→ What needs to be done:
Can you copy each of the rows below word for word, keeping every character unchanged?

→ Recorded data:
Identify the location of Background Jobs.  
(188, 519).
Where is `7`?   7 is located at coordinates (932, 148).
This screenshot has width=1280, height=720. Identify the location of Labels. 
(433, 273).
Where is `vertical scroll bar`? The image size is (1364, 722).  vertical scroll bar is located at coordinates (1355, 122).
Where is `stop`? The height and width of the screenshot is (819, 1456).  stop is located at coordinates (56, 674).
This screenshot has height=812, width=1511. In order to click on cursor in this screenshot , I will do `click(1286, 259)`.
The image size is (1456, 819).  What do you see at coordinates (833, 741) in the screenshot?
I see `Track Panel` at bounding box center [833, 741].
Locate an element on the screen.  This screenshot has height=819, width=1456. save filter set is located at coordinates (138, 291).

→ Response to the exercise:
Identify the location of Background Jobs.  
(188, 519).
Where is `7`?   7 is located at coordinates (932, 148).
This screenshot has width=1280, height=720. Identify the location of Labels. 
(433, 273).
Where is `vertical scroll bar`? The image size is (1364, 722).  vertical scroll bar is located at coordinates (1355, 122).
Where is `stop`? The height and width of the screenshot is (819, 1456).  stop is located at coordinates (56, 674).
This screenshot has height=812, width=1511. In order to click on cursor in this screenshot , I will do `click(1286, 259)`.
The image size is (1456, 819).  What do you see at coordinates (833, 741) in the screenshot?
I see `Track Panel` at bounding box center [833, 741].
Locate an element on the screen.  This screenshot has height=819, width=1456. save filter set is located at coordinates (138, 291).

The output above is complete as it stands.